Automatically synthesizing dance motion sequences is an increasingly popular research task in the broader field of human motion analysis. Recent approaches have mostly used recurrent neural networks (RNNs), which are known to suffer from prediction error accumulation, usually limiting models to synthesize short choreographies of less than 100 poses. In this paper we present a multimodal convolutional autoencoder that combines 2D skeletal and audio information by employing an attention-based feature fusion mechanism, capable of generating novel dance motion sequences of arbitrary length. We first validate the ability of our system to capture the temporal context of dancing in a unimodal setting, by considering only skeletal features as input. According to 1440 rating answers provided by 24 participants in our initial user-study, we show that the optimal performance was presented by the model that was trained with input sequences of 500 poses. Based on this outcome, we train the proposed multimodal architecture with two different approaches, namely teacher-forcing and self-supervised curriculum learning, to deal with the autoregressive error accumulation phenomenon. In our evaluation campaign, we generate 1800 sequences and compare our method against two state-of-the-art approaches.
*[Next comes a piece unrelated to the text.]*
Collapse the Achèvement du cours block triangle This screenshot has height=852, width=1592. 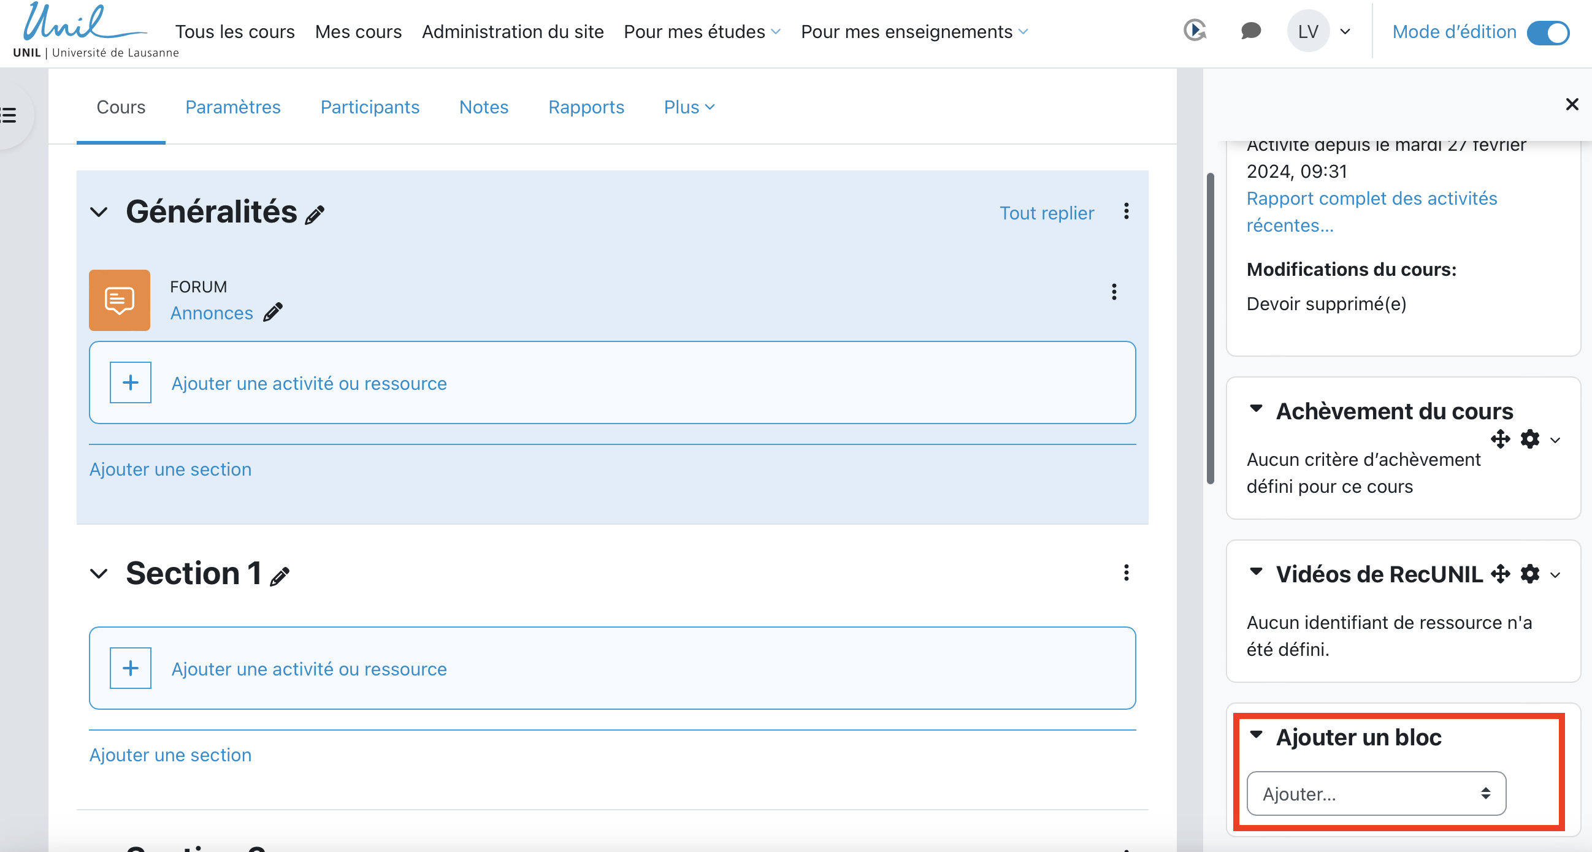point(1256,408)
Through qualitative and quantitative experiments we demonstrate the improvements introduced by the proposed multimodal architecture in terms of realism, motion diversity and multimodality, reducing the Fréchet Inception Distance (FID) metric value by 0.39. Subjective results confirm the effectiveness of our approach to synthesize diverse dance motion sequences, reporting a 6% increase in style consistency preference according to 1800 answers provided by 45 evaluators.